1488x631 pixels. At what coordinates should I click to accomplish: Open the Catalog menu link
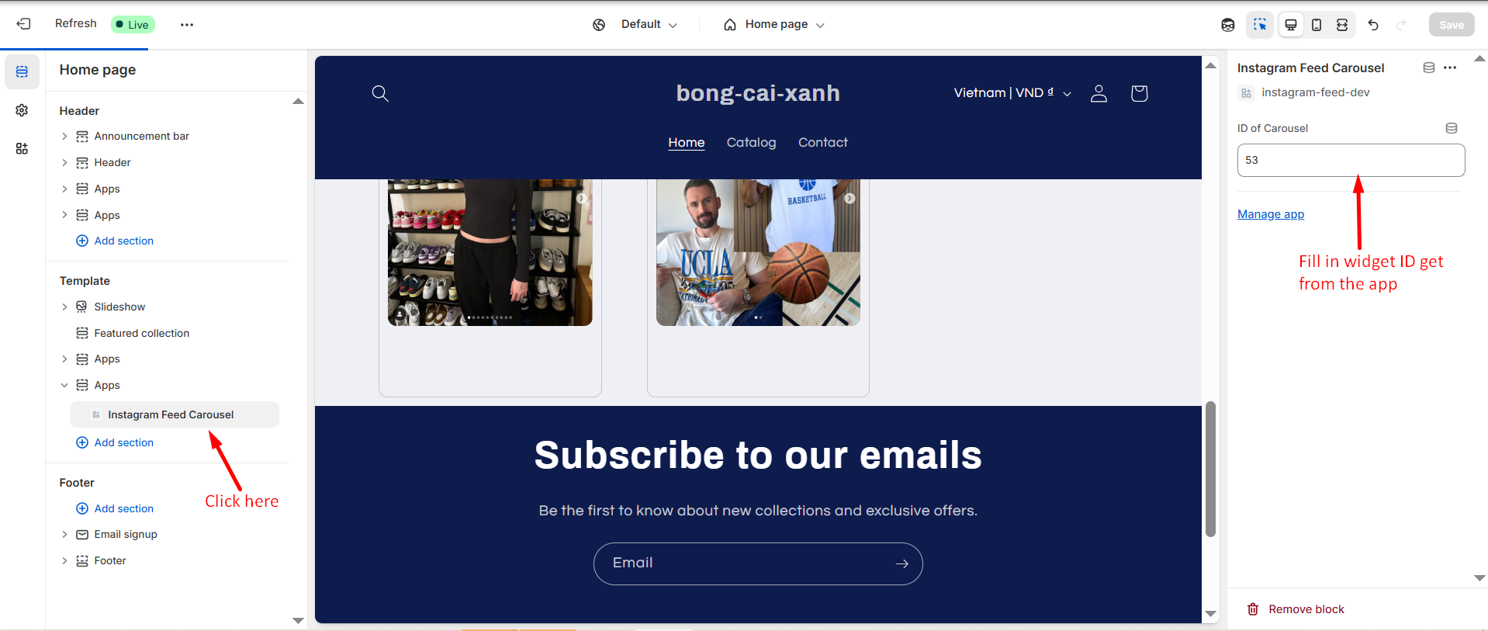pyautogui.click(x=751, y=143)
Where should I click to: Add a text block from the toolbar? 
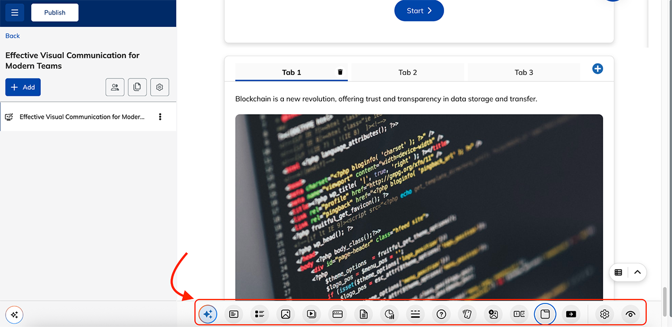point(234,314)
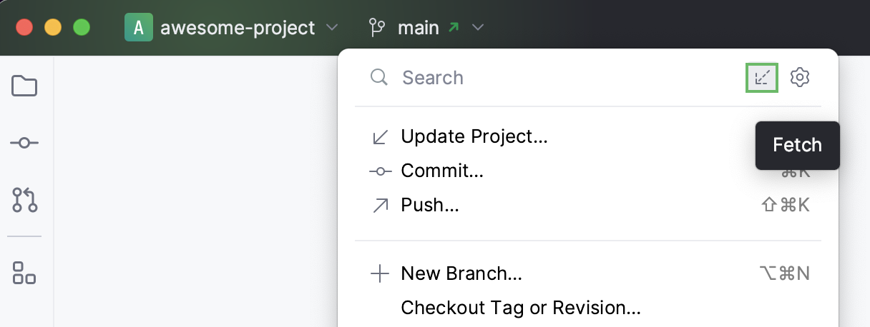Select Push… menu entry
This screenshot has height=327, width=870.
coord(429,206)
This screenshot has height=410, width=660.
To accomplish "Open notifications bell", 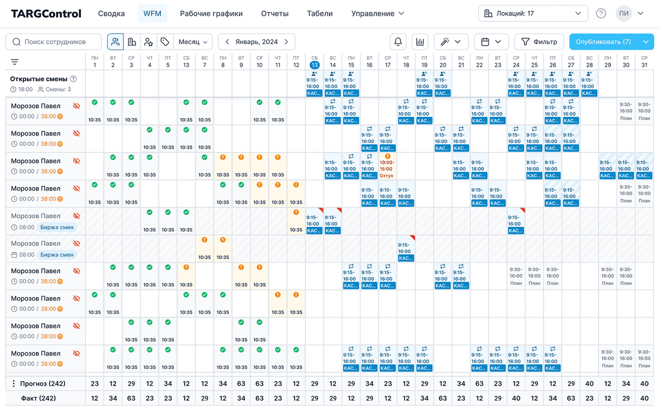I will pos(398,42).
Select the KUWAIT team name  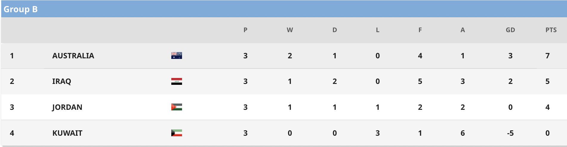point(67,133)
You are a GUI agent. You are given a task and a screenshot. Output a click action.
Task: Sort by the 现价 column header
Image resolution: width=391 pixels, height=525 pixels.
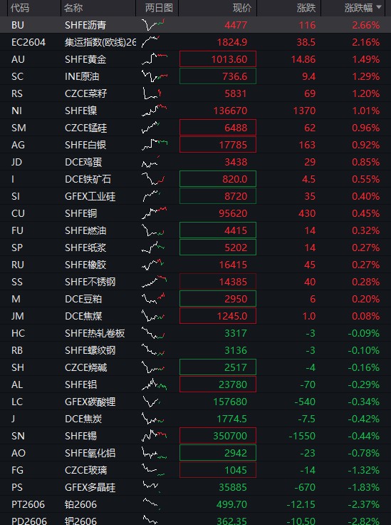pos(242,8)
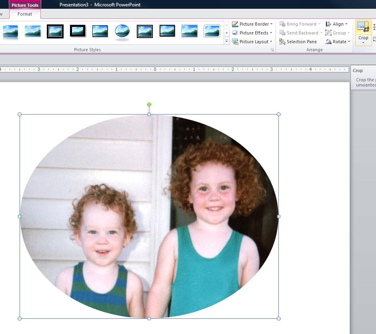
───
> DIRECTIONS FOR THIS TASK: Please transcribe exactly the lines from the one that contains "You are a GUI" through the closing line of the entries, with no pictures.

> TASK SOLUTION:
You are a GUI agent. You are given a task and a screenshot. Output a click action.
Task: Sort by the 现价 column header
Image resolution: width=391 pixels, height=525 pixels.
pos(242,8)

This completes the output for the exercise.